Why I like Base Under Siege stories

Jun 21, 2015 02:54

As the First Doctor era is characterized by its splendid Historical episodes, so the Second Doctor era is characterized by a proliferation of Base-Under-Siege type plots. That is to say, every episode in Season 5 except for "the Enemy of the World" is a base under siege. This can make season 5 somewhat tedious to watch in order, but the story type is a solid one, and a good vehicle for the themes of the era.

Probably the greatest Base Under Siege story ever told is George A. Romero's classic Night of the Living Dead. Yes, I'm aware this is not a Doctor Who episode; it is nevertheless an excellent and illustrative movie. Zombies lend themselves incredibly well to Base Under Siege, in that there are functionally an infinite number of them and they're refreshingly straightforward. All they want to do is eat your brains (they're not unreasonable - no one's gonna eat your eyes). In a Base Under Siege story, the motivations of the monsters - and it is monsters, not villain or villains, do not matter. They're out there, and the story is set in here. What makes Night of the Living Dead so great is not the Living Dead, but the fact that the whole movie is just six people in a room arguing with each other. The zombies create the crisis, but it's the people responding to crisis who make it interesting, and who are the real problem. A Base Under Siege story is not about the monsters, it's about humanity at its best and at its worst.

Now, Doctor Who has really never done zombies (although it did have some very zombie-like vampires), but it does have Cybermen and Daleks and Ice Warriors and Yeti. In many ways the Base Under Siege is the opposite of the great Hartnell Historical in that it is small scale and contained. The characters are both limited and confined and, as long as the siege holds, you don't actually have to show the monsters that much. They can be very economical, because they actually get more effective the less you show. You also drastically cut down the amount of running around in corridors, since you have both fewer locations and fewer things to run from. Although we should never underestimate the ability of Doctor Who to provide corridors to run through. Nevertheless, bottling the plot can often be a good thing. It also means that they are very isolated. Base Under Siege stories are typically somewhere remote: the Himalayas, the Moon, the bottom of the sea. It is humanity putting a toe-hold on the very edge of the unknown, a tiny beacon in the darkness, and the darkness looming back in response. Those "corners of the universe which have bred the most terrible things." As sleepymarmot so beautifully put it: "something that lurks on the edge of life as you know it, just next to your planet, just outside your base." These monsters have a sense of having always been here, waiting for us to stir them up, from the Warrior trapped in glacial ice to Cybermen sealed in their tomb or the titular Fury from the Deep. Just close enough to home to be terrifying, just remote enough to be cut off from help and hope.

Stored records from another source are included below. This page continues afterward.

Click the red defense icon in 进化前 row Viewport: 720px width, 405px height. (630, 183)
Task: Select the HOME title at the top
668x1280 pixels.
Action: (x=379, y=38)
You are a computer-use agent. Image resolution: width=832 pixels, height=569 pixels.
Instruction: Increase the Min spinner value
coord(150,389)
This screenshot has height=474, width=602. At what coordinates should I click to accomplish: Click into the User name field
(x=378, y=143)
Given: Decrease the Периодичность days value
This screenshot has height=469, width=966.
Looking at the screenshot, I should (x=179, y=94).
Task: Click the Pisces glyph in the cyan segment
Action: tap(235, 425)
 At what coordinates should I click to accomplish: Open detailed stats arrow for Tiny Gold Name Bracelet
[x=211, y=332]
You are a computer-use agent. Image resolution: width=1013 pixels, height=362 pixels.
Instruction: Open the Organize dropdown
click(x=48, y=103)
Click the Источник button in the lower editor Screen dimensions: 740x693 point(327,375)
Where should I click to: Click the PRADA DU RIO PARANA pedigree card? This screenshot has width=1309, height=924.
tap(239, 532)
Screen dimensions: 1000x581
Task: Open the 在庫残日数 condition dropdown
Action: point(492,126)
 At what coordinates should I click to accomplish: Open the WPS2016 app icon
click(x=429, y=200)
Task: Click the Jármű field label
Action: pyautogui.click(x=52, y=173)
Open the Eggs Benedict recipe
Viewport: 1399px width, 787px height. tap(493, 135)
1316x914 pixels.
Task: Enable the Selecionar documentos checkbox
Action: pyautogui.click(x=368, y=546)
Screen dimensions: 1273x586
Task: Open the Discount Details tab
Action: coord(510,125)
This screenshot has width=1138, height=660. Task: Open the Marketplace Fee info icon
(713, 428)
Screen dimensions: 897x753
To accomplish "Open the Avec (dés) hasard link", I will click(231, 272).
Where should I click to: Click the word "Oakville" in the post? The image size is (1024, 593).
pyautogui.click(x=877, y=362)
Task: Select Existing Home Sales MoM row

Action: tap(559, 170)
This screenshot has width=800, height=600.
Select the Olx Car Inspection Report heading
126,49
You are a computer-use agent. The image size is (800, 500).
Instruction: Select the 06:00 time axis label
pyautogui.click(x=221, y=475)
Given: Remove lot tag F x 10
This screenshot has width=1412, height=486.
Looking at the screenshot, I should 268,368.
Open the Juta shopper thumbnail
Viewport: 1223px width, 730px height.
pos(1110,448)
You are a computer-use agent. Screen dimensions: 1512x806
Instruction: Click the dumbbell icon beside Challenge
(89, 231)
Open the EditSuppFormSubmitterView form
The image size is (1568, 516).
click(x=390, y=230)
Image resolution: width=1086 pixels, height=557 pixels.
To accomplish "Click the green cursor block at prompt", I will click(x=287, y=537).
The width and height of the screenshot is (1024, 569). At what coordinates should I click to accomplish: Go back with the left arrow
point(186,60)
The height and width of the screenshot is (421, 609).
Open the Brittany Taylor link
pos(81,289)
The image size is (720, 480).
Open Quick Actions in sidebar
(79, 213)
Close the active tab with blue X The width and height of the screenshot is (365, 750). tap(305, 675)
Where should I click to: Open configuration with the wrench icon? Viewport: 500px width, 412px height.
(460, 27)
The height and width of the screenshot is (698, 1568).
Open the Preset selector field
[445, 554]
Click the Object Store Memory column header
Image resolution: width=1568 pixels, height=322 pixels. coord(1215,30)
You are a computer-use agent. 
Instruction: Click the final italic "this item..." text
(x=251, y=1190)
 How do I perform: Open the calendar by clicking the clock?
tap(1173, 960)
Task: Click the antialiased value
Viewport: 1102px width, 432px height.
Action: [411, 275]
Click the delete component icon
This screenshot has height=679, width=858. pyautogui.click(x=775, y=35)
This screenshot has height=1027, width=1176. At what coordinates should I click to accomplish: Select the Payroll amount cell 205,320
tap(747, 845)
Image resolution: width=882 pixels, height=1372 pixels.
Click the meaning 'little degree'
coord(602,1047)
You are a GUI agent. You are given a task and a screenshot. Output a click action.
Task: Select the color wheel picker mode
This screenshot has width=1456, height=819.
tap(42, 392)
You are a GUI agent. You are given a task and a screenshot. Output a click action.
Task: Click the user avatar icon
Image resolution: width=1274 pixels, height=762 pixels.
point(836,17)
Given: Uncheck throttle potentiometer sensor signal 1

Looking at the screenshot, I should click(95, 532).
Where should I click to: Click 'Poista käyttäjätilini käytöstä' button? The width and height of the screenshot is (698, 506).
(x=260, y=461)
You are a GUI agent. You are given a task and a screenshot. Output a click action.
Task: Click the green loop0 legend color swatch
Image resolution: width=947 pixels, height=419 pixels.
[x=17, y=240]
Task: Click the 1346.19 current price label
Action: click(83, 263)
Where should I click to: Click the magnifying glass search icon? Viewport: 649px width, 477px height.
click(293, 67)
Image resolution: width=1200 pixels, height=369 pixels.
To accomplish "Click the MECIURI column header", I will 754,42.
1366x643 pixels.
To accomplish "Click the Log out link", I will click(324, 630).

The Base Under Siege stories are also overwhelmingly human stories. The driving force of them is less the monsters and more how people react to the monsters. In a crisis situation, statistically speaking 10% of people will be Leaders, 85% will be Followers, and 5% will actively be trying to make the crisis work. Base Under Siege gives us a lot of time to first get to know our characters and then to watch them settle into those roles, and not always in expected ways. Sometimes the Arrogant Prick is the wrecker we knew he would be, as with Robson in "Fury from the Deep," but sometimes once the heat is on he develops in unexpectedly heroic directions, as with Clent in "the Ice Warriors." In this crucible, Commander Vorshak finds the moral strength to believe in humanity's potential again and stand up to the titular Warriors of the Deep, and the mysterious and somewhat sinister Colonel Lethbridge-Stewart grows into the leadership role that will eventually make him Earth's staunchest defender. It brings out weakness and arrogance, cowardice and heroism, and pits them against each other. We don't necessarily get those amazing philosophical debates with the villain - we don't need them, because they're happening among the defenders instead. Especially in the Second Doctor era when the overarching fear and theme is loss of humanity to mechanization and computerization, these stories give us literal Killer Robots trying to beat their way in, being held off by people at their most human, for good or bad.

Base Under Siege is a solid plot in any era, even if it was perhaps a tad overused in this one. It was used extremely successfully as late as "Warriors of the Deep" and "the Waters of Mars," - even "the Rebel Flesh" had a bit of the flavor of a good old-fashioned Base Under Siege story. Survival Horror works for a reason, and a good Base Under Siege story has the potential to be incredibly intense. It's a minimalist story type, and one which lends itself quite well to simply killing everybody - but equally well to an Everybody Lives ending. The variety comes less from the context and more from how the inter-character conflicts will break down and play out.
For whatever reason, the bases that end up under siege also tend to be very international as well; perhaps because it is a small cast, every member of which needs to be distinctive and fully formed, rather than dealing as much with large groups of largely interchangeable people, the proverbial Redshirt Army. It is a nice thing to see. Any way you cut it, I am always in the mood for a good old-fashioned Base Under Siege story.